Не отрывая взгляда от моего оголенного тела, он наклоняется и берет в руку телефон. Набирает номер и в двух словах решает чужую судьбу.
— Прапорщик Немов слушает, — отвечает знакомый голос по телефону.
— Эдик, котик, сожги дело Одинцова и выпусти мальца.
— Ээ… так просто? А как же суд? Вы говорили…
— Сожги, урод, дело и выпусти мальца, — грубее, зло повторяет свои слова Андронов и в трубку тут же льются испуганные извинения и лесть.
— Да, да, Господин Андронов. Сэр, Мэр. Мы все сделаем. Все будет в лучшем виде.
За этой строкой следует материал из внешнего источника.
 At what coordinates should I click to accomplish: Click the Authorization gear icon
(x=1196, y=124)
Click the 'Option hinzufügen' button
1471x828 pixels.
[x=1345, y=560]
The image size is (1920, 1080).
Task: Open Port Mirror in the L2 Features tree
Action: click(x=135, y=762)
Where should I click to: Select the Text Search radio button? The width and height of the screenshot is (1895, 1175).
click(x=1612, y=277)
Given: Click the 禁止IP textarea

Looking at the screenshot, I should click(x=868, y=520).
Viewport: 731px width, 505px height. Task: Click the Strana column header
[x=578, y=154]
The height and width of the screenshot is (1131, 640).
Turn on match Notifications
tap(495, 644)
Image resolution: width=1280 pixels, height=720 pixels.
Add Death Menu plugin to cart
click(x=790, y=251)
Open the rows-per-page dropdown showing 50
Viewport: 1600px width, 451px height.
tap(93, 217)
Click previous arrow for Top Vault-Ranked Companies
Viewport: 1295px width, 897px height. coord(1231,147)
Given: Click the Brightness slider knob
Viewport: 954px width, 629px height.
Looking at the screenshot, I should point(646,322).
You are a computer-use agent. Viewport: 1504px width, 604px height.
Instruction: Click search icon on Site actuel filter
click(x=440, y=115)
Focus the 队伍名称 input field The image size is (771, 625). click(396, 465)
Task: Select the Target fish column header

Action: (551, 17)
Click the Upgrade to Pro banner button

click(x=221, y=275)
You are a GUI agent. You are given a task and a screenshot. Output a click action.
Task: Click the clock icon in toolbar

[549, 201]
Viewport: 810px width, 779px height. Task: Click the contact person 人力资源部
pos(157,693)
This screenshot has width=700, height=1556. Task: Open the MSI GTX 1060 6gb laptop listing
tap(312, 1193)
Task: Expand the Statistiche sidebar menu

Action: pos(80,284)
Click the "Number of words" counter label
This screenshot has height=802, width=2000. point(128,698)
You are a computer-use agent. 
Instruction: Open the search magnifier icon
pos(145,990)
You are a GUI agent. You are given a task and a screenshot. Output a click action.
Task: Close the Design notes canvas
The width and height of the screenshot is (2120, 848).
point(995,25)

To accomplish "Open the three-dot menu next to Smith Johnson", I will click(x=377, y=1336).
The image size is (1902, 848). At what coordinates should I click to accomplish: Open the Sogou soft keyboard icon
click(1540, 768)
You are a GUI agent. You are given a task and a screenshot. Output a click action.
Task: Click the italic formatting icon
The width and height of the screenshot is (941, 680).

Андронов поднимает брови, откладывает телефон и кивает на что-то за моей спиной. Новая дверь. Новый шаг в бездну.
— Пойдем, моя девочка. Пора исполнить свою часть платы, тебе.
Глава 67
Иногда страсть обжигает, дарит приятное тепло, любовь, жажду жизни. Но есть страсть, выжигающая душу, оскверняющая тело, убивающая любовь. Не только к мужчинам. А в первую очередь к себе. К жизни.
Мне не хотелось жить. Вот бы раствориться, распасться на молекулы и стереть каждую с лица земли. Но сначала содрать кожу, к которой прикасался ОН. Вырвать соски, с которыми он играл разными приборами. Клитор, который он так долго обрабатывал языком и вибратором.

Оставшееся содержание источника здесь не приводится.